At yesterday's meeting, Jon Jacky gave an overview of GNU Radio and
brought a signal-board kit for demonstration. I'm not an engineer so I
can only explain it roughly. The basic purpose of GNU radio is to run
a radio receiver or transmitter, but many people use it to experiment
with signal processing, or modifying a radio signal.  The kit is a box
containing a circuit board and pluggable daughterboards, with I/O
ports and a USB port, A/D and D/A converters, etc. The whole kit costs
$600, which sounds expensive compared to a netbook, but is cheap
compared to commercial counterparts costing $100,000. Jon described
his scientific experiment, which is capturing the surface properties
of something very small (?). He demonstrated GNU Radio running,
connected to the kit which was acting like an antenna-less receiver
(picking up electrical noise in the kit). GNU Radio has a lot of C++
dependencies but there are packages for all of it in Ubuntu. Windows
and Mac users have the usual difficulties installing it. The top level
is a Python layer, with a wxPython GUI and a library for controlling
the kit and software processors.

COLLECTED MATERIAL:
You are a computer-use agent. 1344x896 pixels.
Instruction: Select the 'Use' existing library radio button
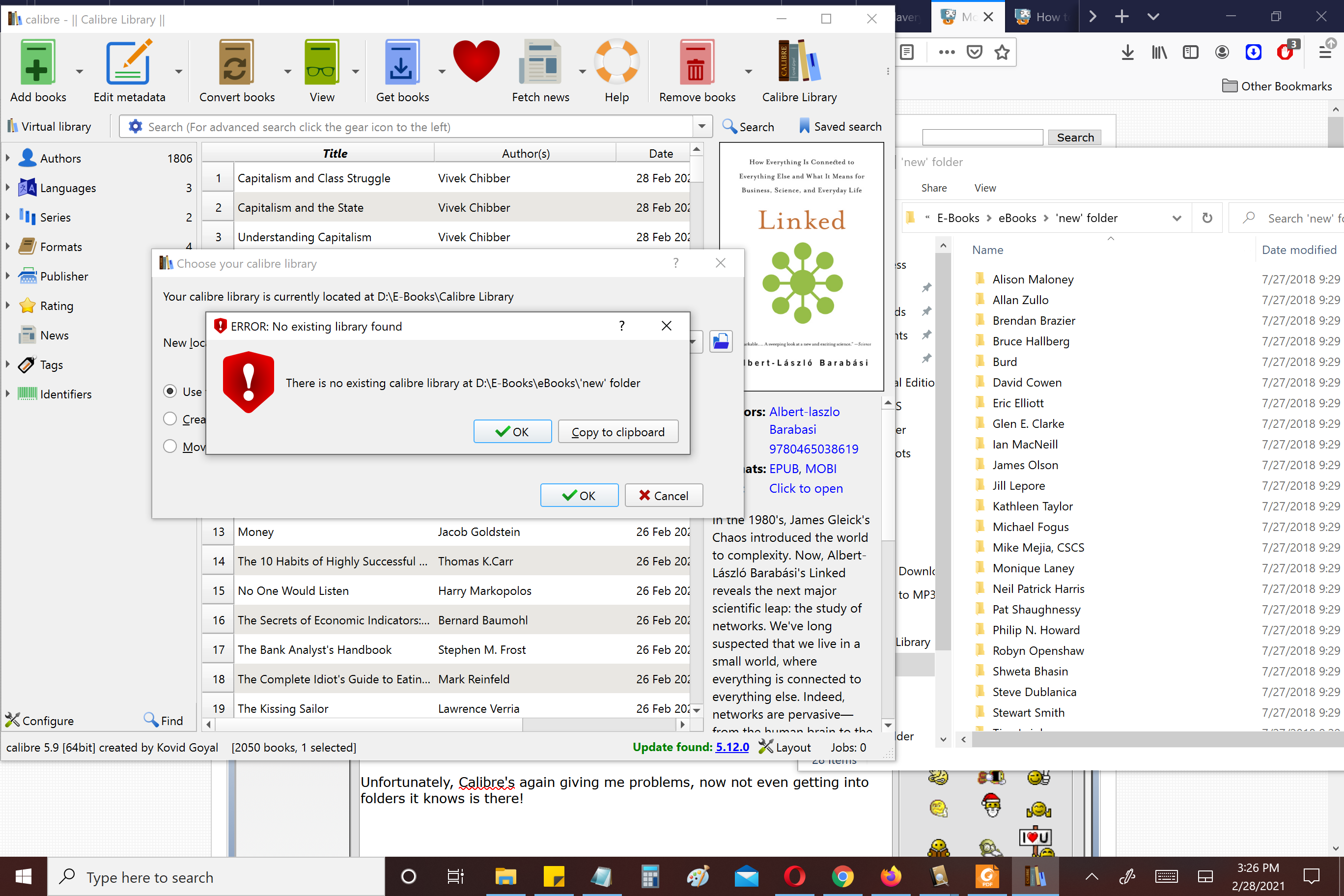169,392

AIM OF THE TASK:
Answer these questions from the GNU Radio meeting recap:
1. What does the whole kit cost?
2. In which operating system are packages available for all of GNU Radio's C++ dependencies?
3. Which GUI does the top-level Python layer use?
The material is not required for this work.

ANSWER TO THE PROBLEM:
1. $600
2. Ubuntu
3. wxPython